▶ **INPUT MATERIAL**:

-=-=-

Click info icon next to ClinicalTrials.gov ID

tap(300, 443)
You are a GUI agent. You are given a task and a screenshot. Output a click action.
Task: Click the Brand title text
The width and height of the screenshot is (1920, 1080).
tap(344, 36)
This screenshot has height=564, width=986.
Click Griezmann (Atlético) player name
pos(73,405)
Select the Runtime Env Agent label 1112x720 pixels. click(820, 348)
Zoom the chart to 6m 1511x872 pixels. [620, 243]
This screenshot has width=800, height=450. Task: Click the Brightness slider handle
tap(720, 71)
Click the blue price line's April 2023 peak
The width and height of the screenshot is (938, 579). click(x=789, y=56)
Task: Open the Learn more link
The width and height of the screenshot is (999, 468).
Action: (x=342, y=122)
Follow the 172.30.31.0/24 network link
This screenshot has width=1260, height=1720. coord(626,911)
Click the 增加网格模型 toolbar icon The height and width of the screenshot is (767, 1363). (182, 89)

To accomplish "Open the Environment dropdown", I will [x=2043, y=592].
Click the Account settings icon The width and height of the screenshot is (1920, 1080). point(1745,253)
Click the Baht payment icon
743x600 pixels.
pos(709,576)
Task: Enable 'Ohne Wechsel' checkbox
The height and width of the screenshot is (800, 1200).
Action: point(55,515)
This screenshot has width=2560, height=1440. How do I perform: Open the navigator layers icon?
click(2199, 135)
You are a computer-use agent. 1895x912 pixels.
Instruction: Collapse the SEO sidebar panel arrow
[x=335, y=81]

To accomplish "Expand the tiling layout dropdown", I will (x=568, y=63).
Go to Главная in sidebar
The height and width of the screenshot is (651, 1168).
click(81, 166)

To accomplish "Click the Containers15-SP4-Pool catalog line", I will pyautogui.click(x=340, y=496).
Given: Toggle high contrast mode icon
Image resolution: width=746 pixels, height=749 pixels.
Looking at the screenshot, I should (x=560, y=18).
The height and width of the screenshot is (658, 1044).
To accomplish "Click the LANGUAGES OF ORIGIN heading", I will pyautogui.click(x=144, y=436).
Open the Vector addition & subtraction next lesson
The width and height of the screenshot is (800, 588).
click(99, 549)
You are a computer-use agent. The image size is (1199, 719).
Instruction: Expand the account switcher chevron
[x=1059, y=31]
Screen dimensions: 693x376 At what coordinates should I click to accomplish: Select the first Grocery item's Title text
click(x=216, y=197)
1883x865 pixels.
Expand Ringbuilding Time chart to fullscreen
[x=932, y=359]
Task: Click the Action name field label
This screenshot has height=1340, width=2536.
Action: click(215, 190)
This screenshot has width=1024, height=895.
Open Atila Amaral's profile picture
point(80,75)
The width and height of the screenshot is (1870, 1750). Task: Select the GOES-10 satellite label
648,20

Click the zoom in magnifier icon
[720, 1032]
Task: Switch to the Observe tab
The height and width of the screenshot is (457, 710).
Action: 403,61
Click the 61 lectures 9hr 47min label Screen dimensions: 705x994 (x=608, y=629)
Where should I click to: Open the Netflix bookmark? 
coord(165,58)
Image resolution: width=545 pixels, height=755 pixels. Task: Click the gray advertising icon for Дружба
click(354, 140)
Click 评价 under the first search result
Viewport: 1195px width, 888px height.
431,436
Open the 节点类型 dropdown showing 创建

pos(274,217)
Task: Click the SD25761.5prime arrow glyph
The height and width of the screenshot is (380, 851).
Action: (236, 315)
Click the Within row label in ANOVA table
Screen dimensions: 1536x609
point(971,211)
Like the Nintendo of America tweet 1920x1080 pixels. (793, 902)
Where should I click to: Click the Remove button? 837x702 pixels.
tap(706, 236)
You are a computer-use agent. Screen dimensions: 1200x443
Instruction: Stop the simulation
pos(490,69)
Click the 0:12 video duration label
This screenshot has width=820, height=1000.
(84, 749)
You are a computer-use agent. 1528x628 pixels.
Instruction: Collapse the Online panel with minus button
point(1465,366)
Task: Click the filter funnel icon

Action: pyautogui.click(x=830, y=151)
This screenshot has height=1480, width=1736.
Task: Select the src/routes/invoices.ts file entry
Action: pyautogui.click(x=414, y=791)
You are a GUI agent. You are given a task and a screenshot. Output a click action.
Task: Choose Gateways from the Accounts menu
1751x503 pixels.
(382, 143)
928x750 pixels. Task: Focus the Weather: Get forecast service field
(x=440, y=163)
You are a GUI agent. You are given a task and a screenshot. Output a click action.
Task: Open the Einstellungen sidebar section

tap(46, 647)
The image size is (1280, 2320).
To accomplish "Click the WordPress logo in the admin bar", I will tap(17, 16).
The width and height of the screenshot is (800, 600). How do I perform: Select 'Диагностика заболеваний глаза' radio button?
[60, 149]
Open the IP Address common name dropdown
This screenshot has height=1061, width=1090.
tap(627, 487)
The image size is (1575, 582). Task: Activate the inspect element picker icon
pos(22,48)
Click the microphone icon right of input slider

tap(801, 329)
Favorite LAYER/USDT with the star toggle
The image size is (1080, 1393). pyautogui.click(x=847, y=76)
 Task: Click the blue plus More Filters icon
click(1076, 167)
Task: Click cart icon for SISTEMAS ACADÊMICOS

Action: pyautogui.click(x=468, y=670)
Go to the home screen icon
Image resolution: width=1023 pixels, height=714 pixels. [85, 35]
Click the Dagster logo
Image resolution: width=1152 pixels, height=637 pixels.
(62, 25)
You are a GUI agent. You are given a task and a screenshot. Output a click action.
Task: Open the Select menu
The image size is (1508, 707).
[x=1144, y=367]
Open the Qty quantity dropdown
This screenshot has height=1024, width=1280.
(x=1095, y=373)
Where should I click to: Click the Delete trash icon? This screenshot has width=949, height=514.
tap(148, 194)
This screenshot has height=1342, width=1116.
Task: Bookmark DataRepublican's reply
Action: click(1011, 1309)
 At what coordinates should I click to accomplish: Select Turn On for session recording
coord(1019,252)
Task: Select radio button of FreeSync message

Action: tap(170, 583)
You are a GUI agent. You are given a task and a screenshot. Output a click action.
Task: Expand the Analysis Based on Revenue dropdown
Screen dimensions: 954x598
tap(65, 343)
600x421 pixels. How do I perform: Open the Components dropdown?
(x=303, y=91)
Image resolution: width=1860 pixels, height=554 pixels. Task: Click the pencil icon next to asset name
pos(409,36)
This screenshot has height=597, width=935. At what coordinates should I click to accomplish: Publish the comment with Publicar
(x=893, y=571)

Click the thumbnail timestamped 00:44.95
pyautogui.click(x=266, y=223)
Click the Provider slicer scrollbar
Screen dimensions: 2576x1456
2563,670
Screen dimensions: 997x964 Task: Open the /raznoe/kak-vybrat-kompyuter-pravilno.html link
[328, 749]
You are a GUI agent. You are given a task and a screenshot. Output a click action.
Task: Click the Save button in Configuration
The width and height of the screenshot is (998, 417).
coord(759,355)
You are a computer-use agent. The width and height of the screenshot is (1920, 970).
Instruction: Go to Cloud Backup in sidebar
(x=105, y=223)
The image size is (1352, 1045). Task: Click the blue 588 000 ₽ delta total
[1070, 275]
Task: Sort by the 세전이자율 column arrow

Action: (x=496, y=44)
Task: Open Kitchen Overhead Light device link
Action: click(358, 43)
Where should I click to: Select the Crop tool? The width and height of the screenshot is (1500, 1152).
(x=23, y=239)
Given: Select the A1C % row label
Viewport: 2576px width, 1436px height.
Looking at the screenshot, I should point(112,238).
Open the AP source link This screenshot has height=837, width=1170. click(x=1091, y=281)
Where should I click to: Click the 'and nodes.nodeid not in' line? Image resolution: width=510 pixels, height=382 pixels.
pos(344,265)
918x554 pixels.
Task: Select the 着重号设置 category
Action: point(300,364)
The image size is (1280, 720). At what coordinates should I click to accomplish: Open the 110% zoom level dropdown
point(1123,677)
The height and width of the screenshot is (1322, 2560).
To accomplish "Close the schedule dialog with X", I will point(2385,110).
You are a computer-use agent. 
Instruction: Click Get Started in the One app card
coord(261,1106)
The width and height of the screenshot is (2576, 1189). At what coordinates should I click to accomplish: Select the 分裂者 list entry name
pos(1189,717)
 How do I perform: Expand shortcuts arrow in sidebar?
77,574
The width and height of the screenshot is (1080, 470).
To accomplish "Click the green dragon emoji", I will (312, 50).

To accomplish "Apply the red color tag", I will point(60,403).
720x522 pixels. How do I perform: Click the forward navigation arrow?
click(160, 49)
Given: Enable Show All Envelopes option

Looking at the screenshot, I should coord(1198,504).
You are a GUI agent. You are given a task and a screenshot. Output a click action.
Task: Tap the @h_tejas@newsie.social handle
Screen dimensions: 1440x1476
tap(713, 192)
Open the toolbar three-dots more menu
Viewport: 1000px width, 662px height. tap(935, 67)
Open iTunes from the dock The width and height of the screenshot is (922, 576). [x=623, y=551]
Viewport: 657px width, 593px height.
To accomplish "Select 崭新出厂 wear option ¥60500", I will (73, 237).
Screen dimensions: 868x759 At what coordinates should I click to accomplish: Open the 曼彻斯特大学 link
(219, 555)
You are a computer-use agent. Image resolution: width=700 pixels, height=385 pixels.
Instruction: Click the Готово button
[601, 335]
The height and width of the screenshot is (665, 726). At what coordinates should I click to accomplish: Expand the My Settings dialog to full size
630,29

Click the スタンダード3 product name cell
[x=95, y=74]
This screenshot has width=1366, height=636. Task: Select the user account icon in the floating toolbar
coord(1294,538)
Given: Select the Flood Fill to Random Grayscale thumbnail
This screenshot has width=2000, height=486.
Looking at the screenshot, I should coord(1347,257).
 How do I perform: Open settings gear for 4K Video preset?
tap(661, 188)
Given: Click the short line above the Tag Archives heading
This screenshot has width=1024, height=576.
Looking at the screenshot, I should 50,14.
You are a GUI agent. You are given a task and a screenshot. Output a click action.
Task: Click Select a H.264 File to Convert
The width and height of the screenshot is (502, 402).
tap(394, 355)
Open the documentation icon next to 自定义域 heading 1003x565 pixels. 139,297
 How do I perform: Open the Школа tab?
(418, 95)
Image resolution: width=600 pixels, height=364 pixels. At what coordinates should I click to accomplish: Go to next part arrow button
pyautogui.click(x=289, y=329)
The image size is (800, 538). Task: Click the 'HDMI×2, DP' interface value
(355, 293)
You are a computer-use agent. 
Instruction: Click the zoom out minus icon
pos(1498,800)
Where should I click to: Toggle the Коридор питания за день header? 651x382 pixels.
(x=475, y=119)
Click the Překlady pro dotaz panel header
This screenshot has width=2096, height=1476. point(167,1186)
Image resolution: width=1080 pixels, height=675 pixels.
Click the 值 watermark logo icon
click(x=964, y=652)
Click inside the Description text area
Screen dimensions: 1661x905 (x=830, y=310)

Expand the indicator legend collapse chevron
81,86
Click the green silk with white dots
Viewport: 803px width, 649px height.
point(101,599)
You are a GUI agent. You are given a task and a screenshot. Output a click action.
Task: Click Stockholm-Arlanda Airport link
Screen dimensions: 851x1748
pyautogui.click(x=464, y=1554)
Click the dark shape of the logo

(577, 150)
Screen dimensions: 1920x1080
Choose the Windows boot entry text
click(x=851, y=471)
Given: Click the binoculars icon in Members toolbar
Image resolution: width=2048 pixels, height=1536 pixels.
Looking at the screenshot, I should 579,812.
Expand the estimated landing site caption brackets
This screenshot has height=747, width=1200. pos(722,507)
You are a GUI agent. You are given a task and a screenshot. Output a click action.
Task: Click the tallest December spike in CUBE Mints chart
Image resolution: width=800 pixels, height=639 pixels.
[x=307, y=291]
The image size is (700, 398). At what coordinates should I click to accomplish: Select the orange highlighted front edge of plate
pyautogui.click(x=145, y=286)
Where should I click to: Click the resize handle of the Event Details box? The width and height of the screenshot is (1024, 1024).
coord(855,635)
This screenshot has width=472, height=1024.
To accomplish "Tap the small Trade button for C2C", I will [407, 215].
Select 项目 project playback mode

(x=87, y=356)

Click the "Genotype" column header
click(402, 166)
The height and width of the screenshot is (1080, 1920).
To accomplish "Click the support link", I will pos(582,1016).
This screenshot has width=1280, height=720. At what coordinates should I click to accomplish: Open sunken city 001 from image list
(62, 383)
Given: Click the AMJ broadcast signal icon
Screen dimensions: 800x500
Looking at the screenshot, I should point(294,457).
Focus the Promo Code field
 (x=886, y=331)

-=-=-

▶ **WHAT TO PRODUCE**:
Swap "arrow" for "chevron" in the stretch from the line containing "The width and height of the screenshot is (2576, 1189)." through the line containing "click(160, 49)", and return those lines with nothing else changed.

▶ **CORRECT ANSWER**:
The width and height of the screenshot is (2576, 1189). At what coordinates should I click to accomplish: Select the 分裂者 list entry name
pos(1189,717)
 How do I perform: Expand shortcuts chevron in sidebar?
77,574
The width and height of the screenshot is (1080, 470).
To accomplish "Click the green dragon emoji", I will (312, 50).

To accomplish "Apply the red color tag", I will point(60,403).
720x522 pixels. How do I perform: Click the forward navigation chevron?
click(160, 49)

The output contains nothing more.